ESENZIONE IMU ENTI SPORTIVI – Le novità del Decreto Fiscale

Tra le novità previste nella legge 30/07/2025 n. 108 (art. 6 e 6-bis), di conversione del dl 84/2025 (decreto fiscale), si annota l’esenzione IMU per gli enti sportivi. Gli enti sportivi (associazioni e società sportive dilettantistiche) potranno ottenere l’esenzione dal pagamento dell’IMU. Detta esenzione è condizionata all’iscrizione nel Registro nazionale delle attività sportive dilettantistiche (Rasd). I Comuni avranno tempo fino al prossimo 15 settembre per adottare le delibere applicabili al periodo d’imposta 2025.

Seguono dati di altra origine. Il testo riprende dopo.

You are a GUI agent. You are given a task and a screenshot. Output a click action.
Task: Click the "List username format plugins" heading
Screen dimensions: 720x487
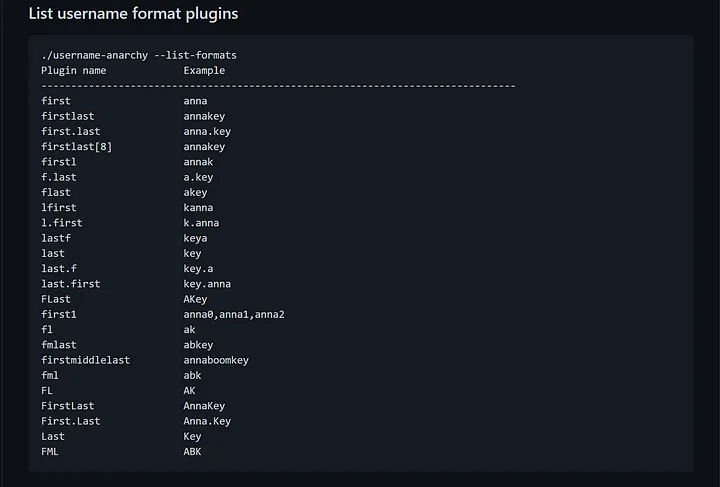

Per beneficiare dell’esenzione è quindi necessario che:

  • l’ente che pretende l’esenzione sia classificabile dal punto di vista fiscale come “non commerciale”;
  • l’attività sportiva svolta negli impianti per cui si pretende l’esenzione sia svolta in modo gratuito ovvero dietro pagamento di un corrispettivo simbolico, in ogni caso non superiore alla metà della media dei prezzi praticati per attività analoghe ma svolte con modalità concorrenziale nel medesimo ambito territoriale.

Viene attribuita ai Comuni la competenza di individuare le predette tariffe medie. Le amministrazioni locali dovranno infatti verificare annualmente i corrispettivi applicati dalle strutture sportive con finalità di lucro presenti sul territorio e, quindi, previa consultazione delle realtà sportive locali, provvedere alla pubblicazione delle tariffe sul proprio sito istituzionale. Qualora sul territorio comunale dovessero mancare strutture sportive cui fare riferimento, l’ambito territoriale di confronto potrà estendersi all’intera Regione.

In ogni caso fino a quando i corrispettivi medi non saranno fissati dalle amministrazioni comunali, tanto le associazioni sportive dilettantistiche (ASD) quanto le società sportive dilettantistiche (SSD) saranno esentate dall’I.m.u. per i relativi impianti. L’unico requisito richiesto per l’esenzione I.m.u., quindi, sarà l’iscrizione al Registro nazionale delle attività sportive. Al fine di contenere gli effetti negativi sui conti comunali, il Governo ha precisato che le amministrazioni comunali non dovranno rimborsare le eventuali somme già versate dagli enti sportivi.